Te Ara Huarau | School Profile Report

Background

This Profile Report was written within 8 months of the Education Review Office and Te Miro School working in Te Ara Huarau, an improvement evaluation approach used in most English Medium State and State Integrated Schools. For more information about Te Ara Huarau see ERO’s website. www.ero.govt.nz

Context

Te Miro School is situated in a small village farming community 13kms from Cambridge. It offers education for students in Years 1 to 8, and promotes the vision of growing our future, nurturing confidence and respect.

Te Miro School’s strategic priorities for improving outcomes for learners are:

  • growing a great team of teaching and learning

  • an environment that embeds ‘our rich local curriculum’.

You can find a copy of the school’s strategic and annual plan on Te Miro School’s website.

ERO and the school are working together to evaluate how effectively student achievement data is being used to inform teaching and learning programmes to improve student outcomes.

The rationale for selecting this evaluation is:

  • that it aligns with the strategic initiatives of the school

  • it supports strengthening of communication of student progress and achievement with parents and whānau

  • to recognise students’ strengths and needs so that they experience success.

The school expects to see partnerships between school and whānau that are focused on the learner, a wide range of student achievement data being used to inform teaching and learning programmes, and students experiencing success across a range of curriculum areas.

Strengths

The school can draw from the following strengths to support its goal to effectively use data to improve student outcomes:

  • A collaborative and experienced teaching team.

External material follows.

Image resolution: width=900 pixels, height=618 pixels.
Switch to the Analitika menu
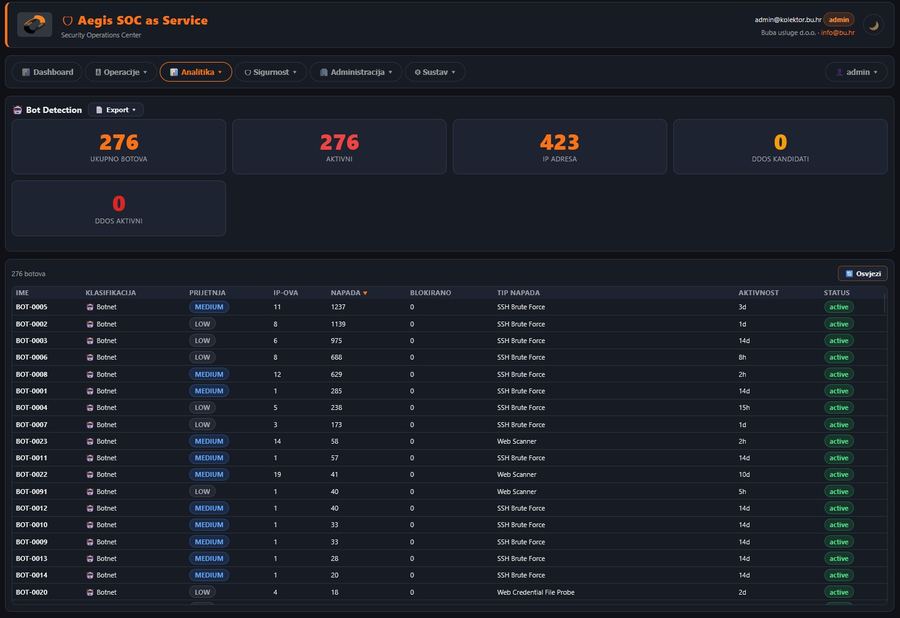tap(198, 71)
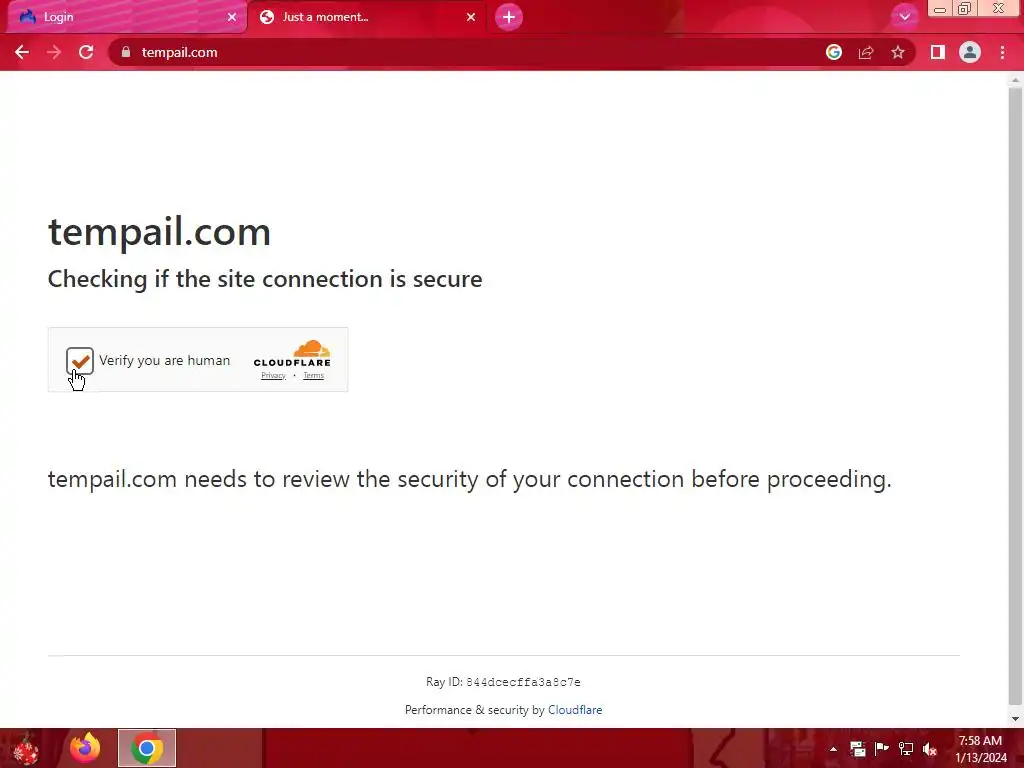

  • Authentic learning opportunities within the natural environment of the local area.

  • Well-established partnerships that support the strategic direction of the school.

Where to next?

Moving forward, the school will prioritise:

  • investigating and deciding which data will be collected and why

  • reviewing when and how to report to parents and whānau about student progress and achievement

  • monitoring data to identify the impact of teaching and learning programmes on student progress and achievement.

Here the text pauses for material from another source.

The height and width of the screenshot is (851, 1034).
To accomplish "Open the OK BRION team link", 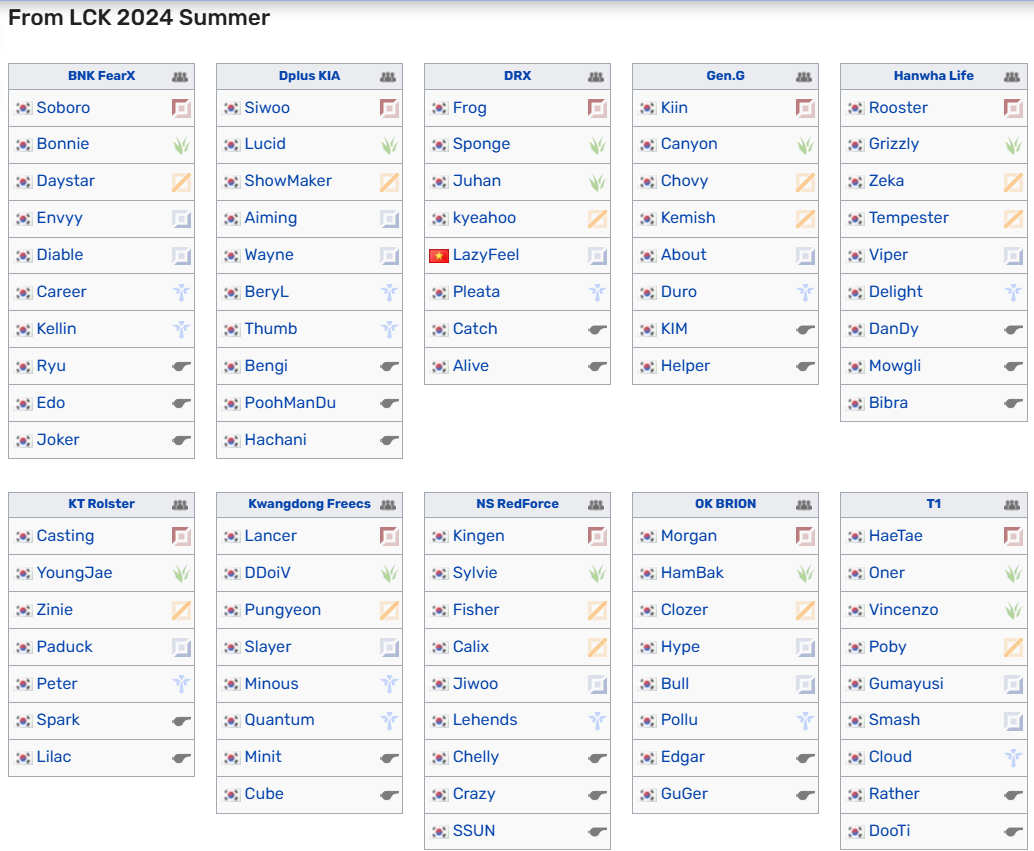I will click(725, 504).
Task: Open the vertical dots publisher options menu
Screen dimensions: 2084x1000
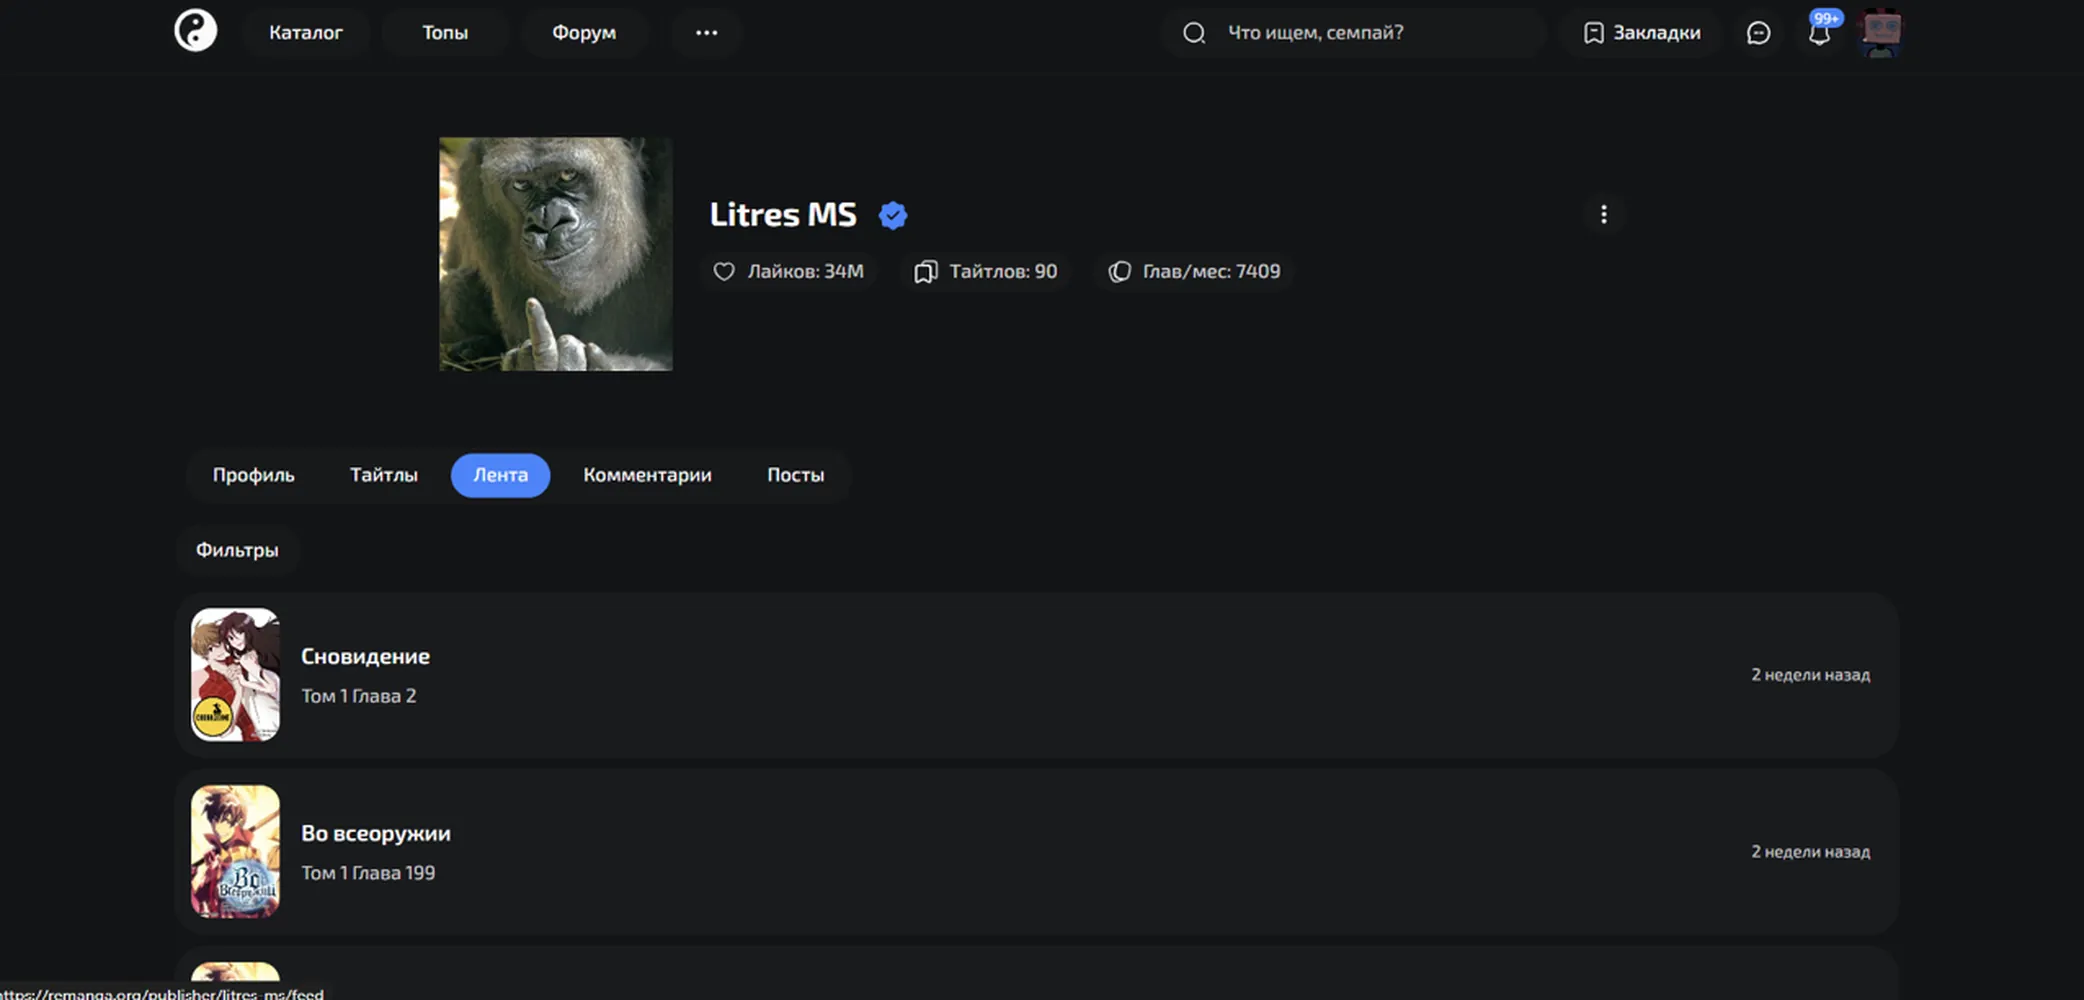Action: [1604, 215]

ERO’s role will be to support the school in its evaluation for improvement cycle to improve outcomes for all learners. ERO will support the school in reporting their progress to the community. The next public report on ERO’s website will be a Te Ara Huarau | School Evaluation Report and is due within three years.

Shelley Booysen
Director of Schools

17 May 2023 

About the School

The Education Counts website provides further information about the school’s student population, student engagement and student achievement.  educationcounts.govt.nz/home

Te Miro School

Board Assurance with Regulatory and Legislative Requirements Report 2023 to 2026

As of February 2023, the Te Miro School Board has attested to the following regulatory and legislative requirements:

Board Administration

Yes

Curriculum

Yes

Management of Health, Safety and Welfare

Yes

Personnel Management

Yes

Finance

Yes

Assets

Yes

Actions for Compliance

ERO and the board have identified the following areas of non-compliance during the board assurance process:

  • Maintaining an on-going programme of self-review in relation to policies, plans and programmes.

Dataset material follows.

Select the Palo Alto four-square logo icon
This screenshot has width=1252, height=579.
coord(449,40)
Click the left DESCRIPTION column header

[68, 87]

The board has since addressed the areas of non-compliance identified.

Further Information

For further information please contact Te Miro School, School Board.

The next School Board assurance that it is meeting regulatory and legislative requirements will be reported, along with the Te Ara Huarau | School Evaluation Report, within three years.

Information on ERO’s role and process in this review can be found on the Education Review Office website.

Shelley Booysen
Director of Schools

17 May 2023

About the School

The Education Counts website provides further information about the school’s student population, student engagement and student achievement. educationcounts.govt.nz/home

Te Miro School - 19/12/2017

School Context

Te Miro is a small, full primary school set in rural farmland in the Waikato. The current roll of 42 includes three Māori students. The school operates two composite classrooms.

A new principal was appointed in 2015 and classroom teachers have remained the same. A new principal and class teacher have been appointed to take up their positions in 2018.

The school states that they aim to support all learners to be self-regulating, curious, creative and innovative, actively participating in and contributing to society. The values of respect, responsibility, excellence and innovation are given priority. Current aims and goals are to embed these values in the curriculum, strengthen learner agency, meet the needs of all learners and reflect pride in being bi-cultural New Zealanders. There are clear, specific targets and improvement plans to accelerate the progress of all learners at risk of not achieving in reading, writing and mathematics.

Teachers have participated in professional development related to literacy, mathematics, Māori perspectives and boys’ learning.

The school is a member of the Cambridge Kāhui Ako|Community of Learning, Te Puna o Kemureti.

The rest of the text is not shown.